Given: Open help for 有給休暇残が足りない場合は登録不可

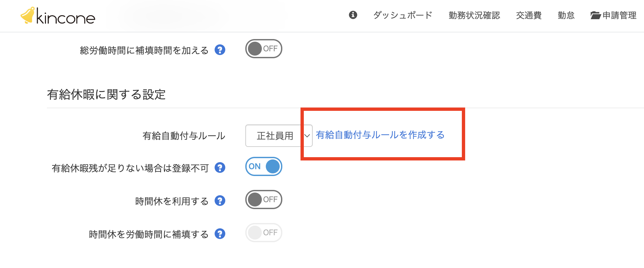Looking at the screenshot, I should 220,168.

------------

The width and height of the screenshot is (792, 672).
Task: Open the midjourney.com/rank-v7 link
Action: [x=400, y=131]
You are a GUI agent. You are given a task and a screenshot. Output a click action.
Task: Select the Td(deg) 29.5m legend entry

------------

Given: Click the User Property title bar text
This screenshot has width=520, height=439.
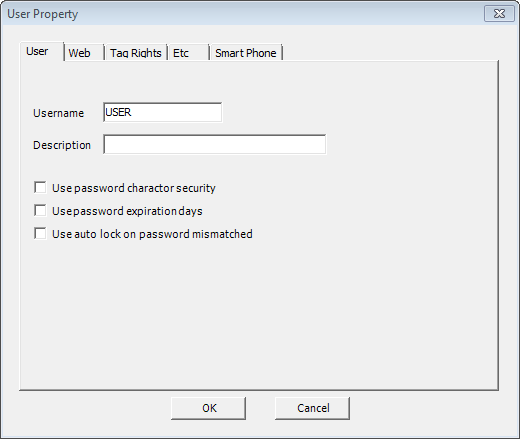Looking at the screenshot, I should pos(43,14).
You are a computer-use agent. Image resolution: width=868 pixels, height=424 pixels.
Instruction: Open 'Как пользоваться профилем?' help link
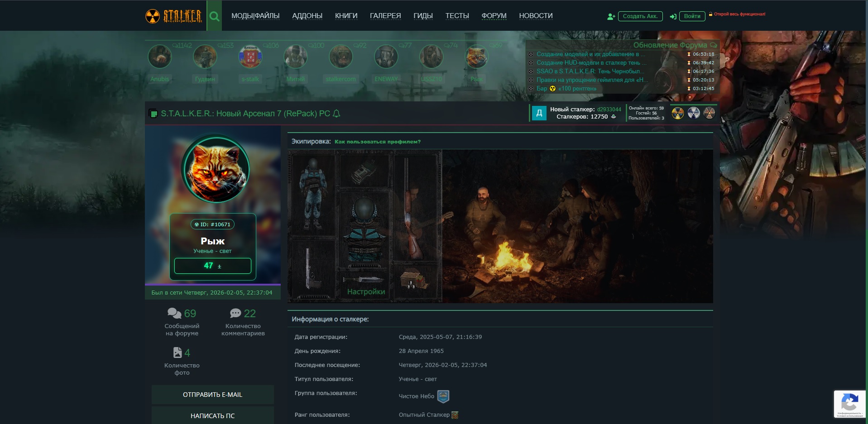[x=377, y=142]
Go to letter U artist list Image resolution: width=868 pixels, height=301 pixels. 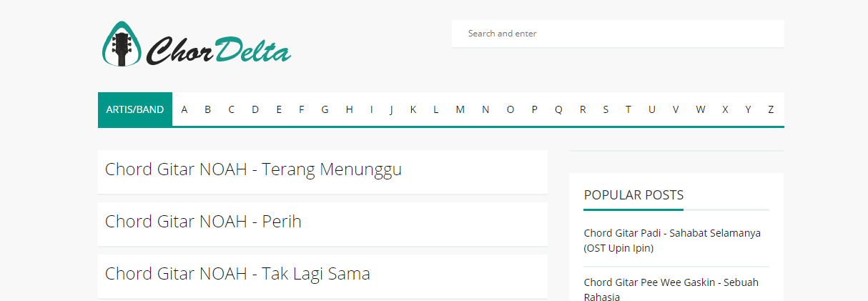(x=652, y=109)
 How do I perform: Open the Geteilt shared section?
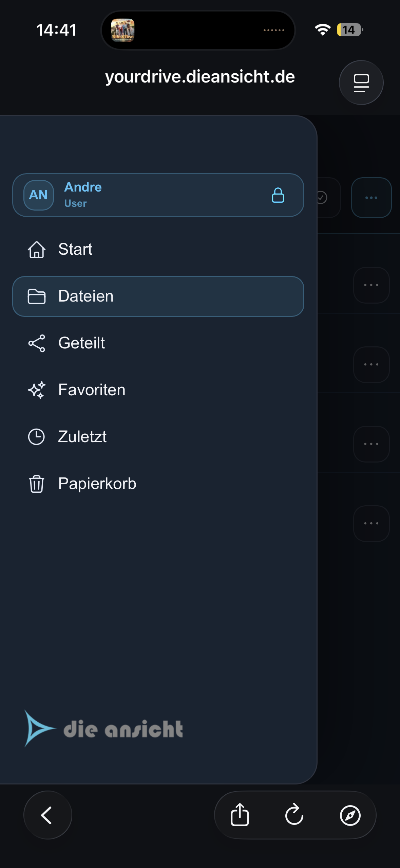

------------

◆ **WHAT TO WORK ON**
Search the material for "agent" and copy each matching line.

◆ **RESULT**
You are a GUI agent. You are given a task and a screenshot. Output a click action.
You are a computer-use agent. Image resolution: width=868 pixels, height=424 pixels.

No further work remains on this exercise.